Three weeks of function-centered rehab were compared to three weeks of a pain-centered program. Number of days at work, pain levels, strength, and lifting capacity were used as measures of results. Follow-up was for three months.
Patients in both groups had missed at least six weeks of work due to chronic LBP. The function-centered treatment (FCT) group spent four hours each day, six days a week for three weeks doing work activities and strength training. Their program also had endurance and aerobic training. The main goal for this group was to increase their work capacity.
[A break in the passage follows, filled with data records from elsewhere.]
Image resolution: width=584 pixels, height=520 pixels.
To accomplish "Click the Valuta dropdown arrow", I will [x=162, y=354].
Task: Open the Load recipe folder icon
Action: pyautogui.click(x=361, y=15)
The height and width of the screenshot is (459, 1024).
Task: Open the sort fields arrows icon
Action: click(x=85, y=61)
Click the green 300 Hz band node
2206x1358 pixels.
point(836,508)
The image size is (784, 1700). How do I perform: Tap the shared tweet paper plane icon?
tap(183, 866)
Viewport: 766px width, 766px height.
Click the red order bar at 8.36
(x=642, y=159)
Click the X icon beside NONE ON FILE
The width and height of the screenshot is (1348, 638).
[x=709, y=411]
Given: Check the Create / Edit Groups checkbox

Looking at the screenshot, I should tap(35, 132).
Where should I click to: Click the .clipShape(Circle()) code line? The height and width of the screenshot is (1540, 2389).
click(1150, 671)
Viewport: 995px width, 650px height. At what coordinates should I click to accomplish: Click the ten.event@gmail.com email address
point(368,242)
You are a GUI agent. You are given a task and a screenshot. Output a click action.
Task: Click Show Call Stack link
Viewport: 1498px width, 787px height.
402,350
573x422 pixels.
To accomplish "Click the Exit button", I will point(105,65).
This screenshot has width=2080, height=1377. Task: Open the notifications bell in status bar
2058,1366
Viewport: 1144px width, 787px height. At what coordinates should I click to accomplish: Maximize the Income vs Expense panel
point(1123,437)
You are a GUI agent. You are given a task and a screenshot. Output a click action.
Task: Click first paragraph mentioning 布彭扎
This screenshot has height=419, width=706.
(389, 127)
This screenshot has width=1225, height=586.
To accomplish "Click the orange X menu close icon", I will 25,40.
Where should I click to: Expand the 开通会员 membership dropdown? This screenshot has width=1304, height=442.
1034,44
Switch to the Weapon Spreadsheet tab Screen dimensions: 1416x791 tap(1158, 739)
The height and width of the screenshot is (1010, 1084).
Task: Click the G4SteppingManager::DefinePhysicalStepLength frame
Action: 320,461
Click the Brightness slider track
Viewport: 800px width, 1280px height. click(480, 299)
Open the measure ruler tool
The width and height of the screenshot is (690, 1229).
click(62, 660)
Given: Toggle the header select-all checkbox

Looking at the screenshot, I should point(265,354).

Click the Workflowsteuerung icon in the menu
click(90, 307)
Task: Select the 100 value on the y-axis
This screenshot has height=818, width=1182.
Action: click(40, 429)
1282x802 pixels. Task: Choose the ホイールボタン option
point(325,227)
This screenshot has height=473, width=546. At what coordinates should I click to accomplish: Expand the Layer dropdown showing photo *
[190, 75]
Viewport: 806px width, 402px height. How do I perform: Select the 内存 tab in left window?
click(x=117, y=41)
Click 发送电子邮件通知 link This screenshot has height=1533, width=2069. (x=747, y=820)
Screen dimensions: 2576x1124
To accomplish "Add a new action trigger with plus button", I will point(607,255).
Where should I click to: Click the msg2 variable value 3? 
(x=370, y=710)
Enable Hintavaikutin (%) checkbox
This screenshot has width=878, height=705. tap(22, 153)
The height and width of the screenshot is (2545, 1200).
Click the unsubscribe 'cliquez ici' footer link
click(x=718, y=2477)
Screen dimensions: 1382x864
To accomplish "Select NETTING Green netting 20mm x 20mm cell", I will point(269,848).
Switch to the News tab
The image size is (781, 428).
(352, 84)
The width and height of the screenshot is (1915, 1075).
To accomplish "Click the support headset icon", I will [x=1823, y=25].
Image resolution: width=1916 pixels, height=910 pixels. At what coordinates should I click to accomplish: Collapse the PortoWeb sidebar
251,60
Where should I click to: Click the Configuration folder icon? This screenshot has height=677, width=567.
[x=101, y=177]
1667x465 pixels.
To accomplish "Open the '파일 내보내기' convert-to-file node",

The pain-centered treatment (PCT) group took back care classes and got joint mobilization and stretching. They also did strength training. The program lasted two and a half hours each day, six days a week for three weeks. The goal for this group was to decrease pain. Increasing strength and function were secondary goals.
The authors report much better results for the FCT group. The PCT group did not have the pain relief expected. Pain did decrease in the FCT group even though they were told to move when it hurt. The FCT group were much more confident during normal, daily activities.
The authors conclude fear of pain may be more disabling than the pain itself. The FCT program works best to decrease work-related disability.
Jan P. Kool, MSc, PT, et al. Increasing Days at Work Using Function-Centered Rehabilitation in Nonacute Nonspecific Low Back Pain: A Randomized Controlled Trial. In Archives of Physical Medicine and Rehabilitation. May 2005. Vol. 86. No. 5. Pp. 857-864.